L’illustration au balcon

Manuele Fior habille superbement La Vie devant soi de Romain Gary. Une vieille tradition -celle des livres illustrés– qui s’offre aujourd’hui une nouvelle jeunesse, voire un nouvel âge d’or.

On peut l’affirmer sans grand risque de se tromper: le succès du Petit Prince n’aurait pas été ce qu’il est si Saint-Exupéry n’avait pas accompagné son conte de ses propres aquarelles, au moins aussi célèbres que son texte. De même, La Guerre des mondes de H.G. Wells et sa représentation anxiogène des extraterrestres envahisseurs n’auraient pas à ce point influencé 100 ans de science-fiction si le roman n’avait pas été illustré successivement par Henrique Corrêa, Warwick Goble, Charles Dudouyt et plus tard par Edgar P. Jacobs. Et même les Fables de la Fontaine sont associées pour beaucoup et à jamais aux gravures de Gustave Doré… Ce mélange de dessin et de texte fut quasiment la norme au XIXe siècle, avant de peu à peu se racrapoter sur l’édition jeunesse -donnant là aussi de fameuses rencontres (on se souvient avec force et émotion du texte de Fantasia chez les Ploucs de Charles Williams autant que des illustrations de Tardi qui accompagnaient son édition chez Folio Junior dans les années 80). Une sorte de « mise à l’index » qui semble désormais révolue: de grands romans « adultes » et parfois contemporains font aujourd’hui à nouveau l’objet de superbes rééditions illustrées, à commencer par ceux de Romain Gary.
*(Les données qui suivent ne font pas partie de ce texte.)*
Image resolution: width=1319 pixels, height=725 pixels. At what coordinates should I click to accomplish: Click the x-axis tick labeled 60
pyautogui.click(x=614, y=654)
Le retour donc d’une vieille tradition, désormais menée par… des éditeurs BD.

L'illustration au balcon

Texte intégral

2017 restera une grande année pour les amateurs de Romain Gary. Le centenaire de la naissance de l’écrivain a été l’occasion de le remettre à toutes les sauces, du cinéma avec l’adaptation de La Promesse de l’aube, son récit le plus autobiographique, jusqu’à cette étonnante mais bienvenue initiative de l’éditeur Futuropolis de proposer une nouvelle édition du texte intégral de La Vie devant soi, publié en 1975 sous le nom d’Émile Ajar, accompagnée des illustrations du rare Italien Manuele Fior. Une initiative qui, outre l’intérêt marketing, ne sort pas de nulle part: il y a trois ans, Futuro s’était déjà essayé au beau livre illustré, et déjà avec Romain Gary, Joann Sfar s’était alors emparé, avant le cinéma, de La Promesse de l’aube, accompagnant le texte intégral de centaines d’illustrations noir et blanc, donnant autant écho à la vie chaotique de Gary qu’au style inimitable et nerveux du dessinateur. Lequel ne cachait rien de sa fascination pour le romancier, voire de son identification à lui.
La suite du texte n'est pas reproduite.